Michael Smith said this over here at Michael Hyatt’s blog. It holds loads of material, this quote, for how we live, doesn’t it?
As a pastor, I’ve conducted a lot of funerals, not as many of some of my friends, but enough. And every funeral has the same quality. At some point during or after the service, perhaps leading up to the memorial when loved ones are most open and fragile and honest, I’ll hear somebody tell the family or the crowd something along the lines of “Let’s not let this be the only time we come together.” Or “We should talk more.” Or “I didn’t know that about him, what you said.” Or “I wish I could have said this one thing to…”
It dawns on me every time I participate in the ritual of death–be it at a funeral or, oddly, when I wrestle to fall asleep at night–that at death, for some amount of time at least, words are silenced. Gratitude as we understand it can no longer be expressed. Praise is said but goes unheard by the one about whom we speak.

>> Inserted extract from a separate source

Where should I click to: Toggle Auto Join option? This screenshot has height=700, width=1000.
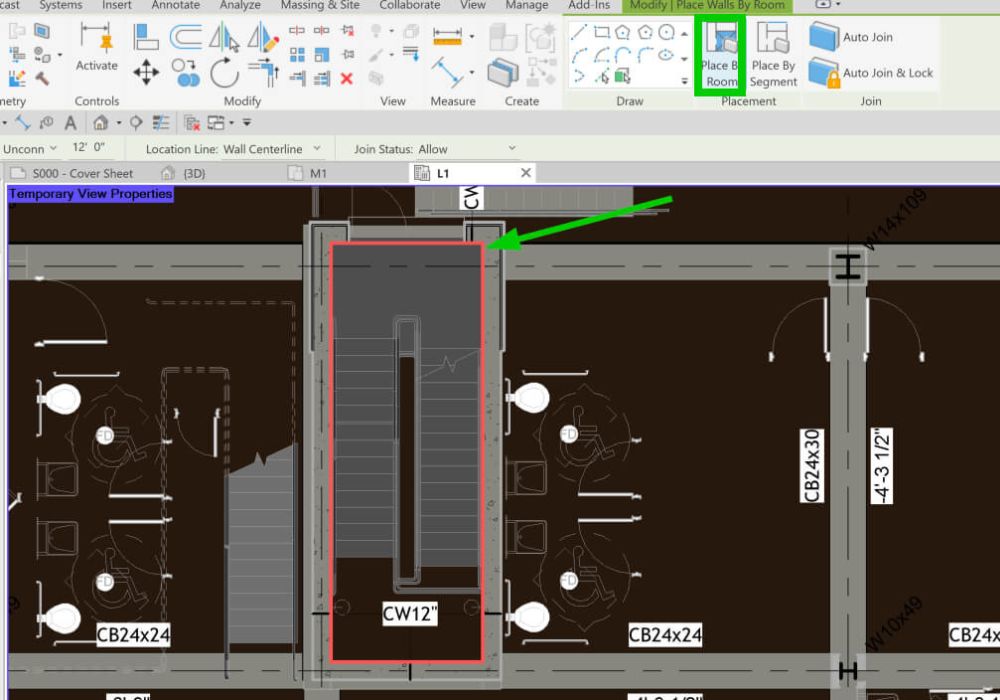coord(852,37)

Have you ever thought about the fragility of the moment that is death? Writers may live close to that fragility, artists and pastors too. But there is a healthy reminder in fragility or in, simply, change. Seeing a loved one, once strong, lean under the slow and heavy hand of age. Cleaning up a relative’s work space, boxing up his things, after he’s left it there. Fainting when nothing like fainting was expected because who faints for anything other than some bad reason. Listening to your kid babble in now semi-understandable words when, just moments ago, he couldn’t even roll over in a crib. Turning away from a person who has just said goodbye.

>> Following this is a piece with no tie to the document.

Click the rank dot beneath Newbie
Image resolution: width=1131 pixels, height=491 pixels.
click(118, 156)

I think a sensitivity to endings changes how you look at life. Endings, like death, change how we live life because, well, we just won’t live forever. Sometimes that alone is a reason to linger. In a conversation, over somebody’s house, perhaps even in the congestion of rush hour trying to make it home. Sometimes that is a reason to say something that a person can hear, write something they can read, draw a picture they can stick on a wall, or snatch his or her attention in some way before they leave us.